In this context, I find Rogers Netflix-fighting SHOMI service very interesting. In the launch campaign’s radio medium, which is done quite well, Rogers waxes nostalgically about all those wonderful video store nerds that knew everything about movies (wait a minute—didn’t Rogers recently lay-off thousands of those people when they terminated their video rental business?).
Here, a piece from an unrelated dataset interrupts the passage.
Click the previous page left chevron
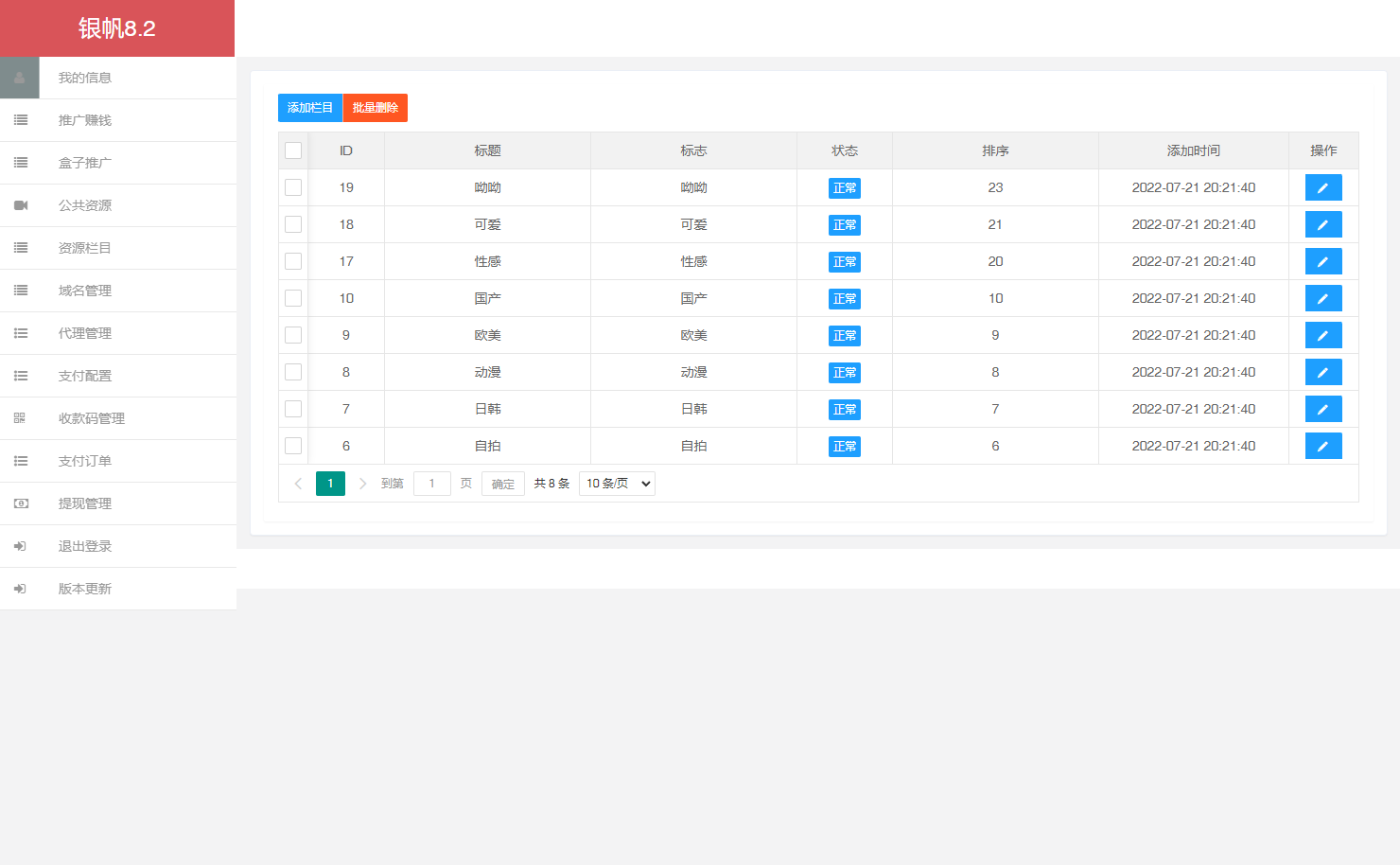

Experts, Rogers calls them, and SHOMI has distilled all that expertise in their own proprietary algorithm.
The truth is that those nerdy video store people could do something that no algorithm can, at least not yet: they could look at your face, listen to the tone of your voice, notice who you are with and pick up on dozens of other possible human contextual clues to recommend what you should really watch tonight.
Sure, let ever-improving AI efficiently deal with the low-hanging fruit of help desk and retail customer service.
For SHOMI, that’s answering questions like: “I loved the first Planet of the Apes. What should I see next?”
For Lowes, it’s answering questions like: “So where are your stainless steel 1/4” x 28 hex bolts at?” From my own eaves-dropping experience at Lowe’s, I seriously doubt more than 20% of shoppers actually know what they are looking for when they walk in the door.
Customer service isn’t really about intelligence, it’s about making people feel good in the process of getting something they need or want. Great customer service requires emotional intelligence and I don’t believe we have a working algorithm for that yet. Thanks to Ms Hare, I can say that with confidence.
Final digression: The Special Edition of Terminator 2 includes deleted scenes (don’t ask me how I know this). One of those scenes depicts the young John Conner character and his mother reprogramming the Terminator to understand and learn human emotion. I would argue that act is the reason the Terminator was able to successfully complete his mission and save humanity.
Let’s hope AI reality can imitate AI fiction.